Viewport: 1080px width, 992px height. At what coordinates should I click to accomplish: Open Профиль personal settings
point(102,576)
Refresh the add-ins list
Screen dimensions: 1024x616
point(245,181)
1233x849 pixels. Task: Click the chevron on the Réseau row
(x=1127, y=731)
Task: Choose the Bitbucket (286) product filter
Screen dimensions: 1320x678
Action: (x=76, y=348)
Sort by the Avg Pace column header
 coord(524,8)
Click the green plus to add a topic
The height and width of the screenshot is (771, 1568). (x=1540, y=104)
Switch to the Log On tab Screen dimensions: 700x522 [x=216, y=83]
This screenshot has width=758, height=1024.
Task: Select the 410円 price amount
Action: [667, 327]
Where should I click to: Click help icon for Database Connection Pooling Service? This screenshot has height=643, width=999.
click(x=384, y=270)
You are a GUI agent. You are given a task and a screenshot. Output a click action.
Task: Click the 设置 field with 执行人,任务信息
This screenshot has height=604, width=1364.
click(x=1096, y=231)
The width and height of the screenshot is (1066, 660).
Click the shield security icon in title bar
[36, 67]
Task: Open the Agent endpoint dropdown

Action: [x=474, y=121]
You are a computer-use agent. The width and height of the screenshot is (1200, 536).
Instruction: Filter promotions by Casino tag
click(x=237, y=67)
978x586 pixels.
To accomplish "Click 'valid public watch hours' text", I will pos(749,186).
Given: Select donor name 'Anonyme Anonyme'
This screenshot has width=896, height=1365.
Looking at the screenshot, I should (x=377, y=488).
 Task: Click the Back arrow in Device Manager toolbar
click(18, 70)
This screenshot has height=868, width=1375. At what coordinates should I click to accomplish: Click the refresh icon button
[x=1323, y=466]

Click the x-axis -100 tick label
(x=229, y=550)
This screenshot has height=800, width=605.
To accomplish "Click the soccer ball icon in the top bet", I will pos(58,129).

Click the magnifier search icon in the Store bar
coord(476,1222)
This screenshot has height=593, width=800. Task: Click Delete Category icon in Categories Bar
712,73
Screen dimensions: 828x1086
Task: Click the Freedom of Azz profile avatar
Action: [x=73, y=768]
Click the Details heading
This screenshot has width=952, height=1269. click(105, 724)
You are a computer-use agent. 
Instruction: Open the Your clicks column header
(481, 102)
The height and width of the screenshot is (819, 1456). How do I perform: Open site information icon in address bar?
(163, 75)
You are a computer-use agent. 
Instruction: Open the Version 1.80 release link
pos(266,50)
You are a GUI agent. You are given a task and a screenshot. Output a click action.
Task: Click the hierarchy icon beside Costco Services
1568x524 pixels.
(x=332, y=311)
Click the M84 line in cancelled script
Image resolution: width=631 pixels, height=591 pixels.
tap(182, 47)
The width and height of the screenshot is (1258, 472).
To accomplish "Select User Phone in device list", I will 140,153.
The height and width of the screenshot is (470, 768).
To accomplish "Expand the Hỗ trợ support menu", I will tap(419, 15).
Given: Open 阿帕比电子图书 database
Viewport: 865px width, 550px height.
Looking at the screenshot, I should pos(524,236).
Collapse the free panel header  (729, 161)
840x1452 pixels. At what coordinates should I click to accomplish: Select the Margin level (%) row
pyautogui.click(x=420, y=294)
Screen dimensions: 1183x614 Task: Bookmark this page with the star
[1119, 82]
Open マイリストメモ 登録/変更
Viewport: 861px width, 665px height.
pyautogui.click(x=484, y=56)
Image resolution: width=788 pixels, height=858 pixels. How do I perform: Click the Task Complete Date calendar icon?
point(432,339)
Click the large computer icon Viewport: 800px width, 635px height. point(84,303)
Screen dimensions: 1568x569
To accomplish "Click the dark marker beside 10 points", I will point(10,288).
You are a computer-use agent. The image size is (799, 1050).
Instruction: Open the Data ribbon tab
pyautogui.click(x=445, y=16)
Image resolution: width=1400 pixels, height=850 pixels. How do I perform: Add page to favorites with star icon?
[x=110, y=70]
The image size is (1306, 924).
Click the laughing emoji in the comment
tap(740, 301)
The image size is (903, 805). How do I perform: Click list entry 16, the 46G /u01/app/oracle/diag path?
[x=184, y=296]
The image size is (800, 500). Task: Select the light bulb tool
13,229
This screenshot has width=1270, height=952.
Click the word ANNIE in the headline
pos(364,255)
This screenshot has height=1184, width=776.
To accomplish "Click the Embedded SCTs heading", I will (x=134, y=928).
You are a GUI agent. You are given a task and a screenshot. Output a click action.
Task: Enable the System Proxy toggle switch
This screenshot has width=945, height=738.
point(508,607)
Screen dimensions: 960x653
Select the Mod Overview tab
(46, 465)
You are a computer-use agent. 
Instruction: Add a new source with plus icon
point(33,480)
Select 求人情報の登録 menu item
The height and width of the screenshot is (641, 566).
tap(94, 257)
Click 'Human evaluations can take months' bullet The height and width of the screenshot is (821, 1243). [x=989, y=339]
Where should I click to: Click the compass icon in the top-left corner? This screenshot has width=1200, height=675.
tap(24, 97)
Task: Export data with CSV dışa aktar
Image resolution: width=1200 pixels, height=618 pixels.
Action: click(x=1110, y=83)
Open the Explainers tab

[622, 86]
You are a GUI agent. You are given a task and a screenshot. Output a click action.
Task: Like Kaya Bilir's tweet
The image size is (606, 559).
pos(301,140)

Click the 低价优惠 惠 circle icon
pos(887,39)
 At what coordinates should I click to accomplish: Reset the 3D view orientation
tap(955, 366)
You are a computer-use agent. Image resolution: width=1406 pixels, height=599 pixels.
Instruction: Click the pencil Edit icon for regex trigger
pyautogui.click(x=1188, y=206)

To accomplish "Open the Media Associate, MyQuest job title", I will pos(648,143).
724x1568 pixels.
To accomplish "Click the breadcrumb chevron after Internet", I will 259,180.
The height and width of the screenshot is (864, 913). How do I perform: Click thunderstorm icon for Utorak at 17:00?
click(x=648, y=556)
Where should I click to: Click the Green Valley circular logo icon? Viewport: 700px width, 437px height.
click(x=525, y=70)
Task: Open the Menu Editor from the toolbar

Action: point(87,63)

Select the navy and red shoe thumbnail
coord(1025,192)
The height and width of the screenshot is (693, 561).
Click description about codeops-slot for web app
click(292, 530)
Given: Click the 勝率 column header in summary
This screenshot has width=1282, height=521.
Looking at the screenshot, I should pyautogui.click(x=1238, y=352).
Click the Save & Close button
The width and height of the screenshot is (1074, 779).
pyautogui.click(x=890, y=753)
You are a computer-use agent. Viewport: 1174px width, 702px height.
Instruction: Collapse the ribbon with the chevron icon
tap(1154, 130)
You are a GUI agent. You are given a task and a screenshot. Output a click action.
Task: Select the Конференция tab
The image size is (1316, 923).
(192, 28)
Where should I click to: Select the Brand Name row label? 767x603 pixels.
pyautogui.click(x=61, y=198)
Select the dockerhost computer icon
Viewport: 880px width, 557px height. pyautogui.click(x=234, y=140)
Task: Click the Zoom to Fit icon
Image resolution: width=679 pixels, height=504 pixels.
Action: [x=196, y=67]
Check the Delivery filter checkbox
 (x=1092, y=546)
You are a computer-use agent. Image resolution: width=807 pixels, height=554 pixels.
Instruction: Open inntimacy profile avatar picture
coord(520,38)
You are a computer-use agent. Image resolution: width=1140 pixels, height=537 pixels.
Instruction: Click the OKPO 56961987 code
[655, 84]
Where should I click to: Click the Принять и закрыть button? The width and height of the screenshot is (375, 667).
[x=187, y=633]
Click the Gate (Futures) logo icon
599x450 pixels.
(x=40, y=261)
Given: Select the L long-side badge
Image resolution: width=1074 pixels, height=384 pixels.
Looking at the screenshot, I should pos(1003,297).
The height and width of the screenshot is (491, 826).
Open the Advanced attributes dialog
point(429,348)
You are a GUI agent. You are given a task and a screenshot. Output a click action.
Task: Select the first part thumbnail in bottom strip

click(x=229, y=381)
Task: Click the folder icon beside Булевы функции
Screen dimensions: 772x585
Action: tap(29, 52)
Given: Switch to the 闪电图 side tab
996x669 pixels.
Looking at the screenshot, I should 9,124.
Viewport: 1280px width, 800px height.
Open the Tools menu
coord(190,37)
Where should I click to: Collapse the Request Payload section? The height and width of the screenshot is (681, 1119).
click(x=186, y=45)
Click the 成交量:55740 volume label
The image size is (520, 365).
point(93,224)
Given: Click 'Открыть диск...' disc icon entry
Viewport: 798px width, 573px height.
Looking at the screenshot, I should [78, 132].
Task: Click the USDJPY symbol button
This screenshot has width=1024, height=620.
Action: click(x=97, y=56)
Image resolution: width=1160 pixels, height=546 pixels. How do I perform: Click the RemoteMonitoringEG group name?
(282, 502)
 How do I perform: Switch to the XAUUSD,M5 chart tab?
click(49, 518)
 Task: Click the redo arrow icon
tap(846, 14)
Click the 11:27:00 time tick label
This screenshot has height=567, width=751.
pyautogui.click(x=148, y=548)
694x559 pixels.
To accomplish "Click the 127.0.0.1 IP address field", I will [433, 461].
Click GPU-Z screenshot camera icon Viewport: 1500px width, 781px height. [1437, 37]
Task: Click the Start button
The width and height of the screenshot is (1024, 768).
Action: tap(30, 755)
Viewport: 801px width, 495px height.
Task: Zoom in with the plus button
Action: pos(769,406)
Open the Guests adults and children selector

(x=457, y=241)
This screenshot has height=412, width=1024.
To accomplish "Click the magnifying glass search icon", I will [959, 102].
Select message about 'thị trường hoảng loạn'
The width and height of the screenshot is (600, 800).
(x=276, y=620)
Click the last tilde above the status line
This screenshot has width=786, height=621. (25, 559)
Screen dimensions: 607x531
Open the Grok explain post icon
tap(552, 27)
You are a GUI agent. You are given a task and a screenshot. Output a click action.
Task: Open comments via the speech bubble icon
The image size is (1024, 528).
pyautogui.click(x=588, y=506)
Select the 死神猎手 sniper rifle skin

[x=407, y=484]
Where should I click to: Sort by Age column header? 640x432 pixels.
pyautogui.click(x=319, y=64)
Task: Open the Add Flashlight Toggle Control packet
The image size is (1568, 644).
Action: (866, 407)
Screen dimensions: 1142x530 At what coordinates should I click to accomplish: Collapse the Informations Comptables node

-- Action item --
For this exercise, please copy exactly the lines of the material above from its first line through the line where "The width and height of the screenshot is (1066, 660)." appears.

-- Solution to the problem --
Viewport: 1080px width, 992px height. At what coordinates should I click to accomplish: Open Профиль personal settings
point(102,576)
Refresh the add-ins list
Screen dimensions: 1024x616
point(245,181)
1233x849 pixels. Task: Click the chevron on the Réseau row
(x=1127, y=731)
Task: Choose the Bitbucket (286) product filter
Screen dimensions: 1320x678
Action: (x=76, y=348)
Sort by the Avg Pace column header
 coord(524,8)
Click the green plus to add a topic
The height and width of the screenshot is (771, 1568). (x=1540, y=104)
Switch to the Log On tab Screen dimensions: 700x522 [x=216, y=83]
This screenshot has width=758, height=1024.
Task: Select the 410円 price amount
Action: [667, 327]
Where should I click to: Click help icon for Database Connection Pooling Service? This screenshot has height=643, width=999.
click(x=384, y=270)
You are a GUI agent. You are given a task and a screenshot. Output a click action.
Task: Click the 设置 field with 执行人,任务信息
This screenshot has height=604, width=1364.
click(x=1096, y=231)
The width and height of the screenshot is (1066, 660).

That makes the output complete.